Trump Now Faces New Peril From an Archaic Practice — Hoarding Paper Records

From a story on axios.com headlined “Why Trump docs are on literal paper”:

The FBI’s seizure of 11 sets of classified documents — paper, in boxes! — made us wonder why, in the cloud era of digital everything, the U.S. government still relies so heavily on physical stuff.

The answer: The classified bureaucracy remains paper-heavy because of the security vulnerabilities of standard commercial devices, Axios national security reporter Zachary Basu writes.

  • Classified databases and email accounts that meet the federal government’s cybersecurity requirements exist, of course. But they generally require sitting at a terminal and viewing the information on a screen. Paper can be a lot easier in a meeting.
  • The President’s Daily Brief — a comprehensive and highly classified written summary of U.S. intelligence — was printed out onto physical paper every day until 2012, when it began to be administered via iPads that former President Obama and his inner circle could swipe through in the Oval Office.
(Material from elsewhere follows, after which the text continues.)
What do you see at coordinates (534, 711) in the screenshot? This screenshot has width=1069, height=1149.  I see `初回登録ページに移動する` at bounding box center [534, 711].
That changed with former President Trump, a technophobe with a short attention span who preferred to be briefed orally on a select few issues.

  • “On most days, Trump’s PDB comprised three one-page items describing new developments abroad, plus brief updates of ongoing crises in the Middle East,” according to an account published by the CIA’s Center for the Study of Intelligence.

Former national security adviser John Bolton told CBS News: “Often the president would say [to intelligence briefers], ‘Well, can I keep this?'”

  • “And in my experience, the intelligence briefers most often would say: ‘Well, sir, we’d prefer to take that back.’ But sometimes they forgot.”
  • Former acting chief of staff Mick Mulvaney corroborated that: “From time to time, the president would say, ‘Can I keep this?'”

The bottom line: Trump, who has survived a historic level of legal scrutiny over the past six years, now faces new peril from an archaic practice — hoarding paper records.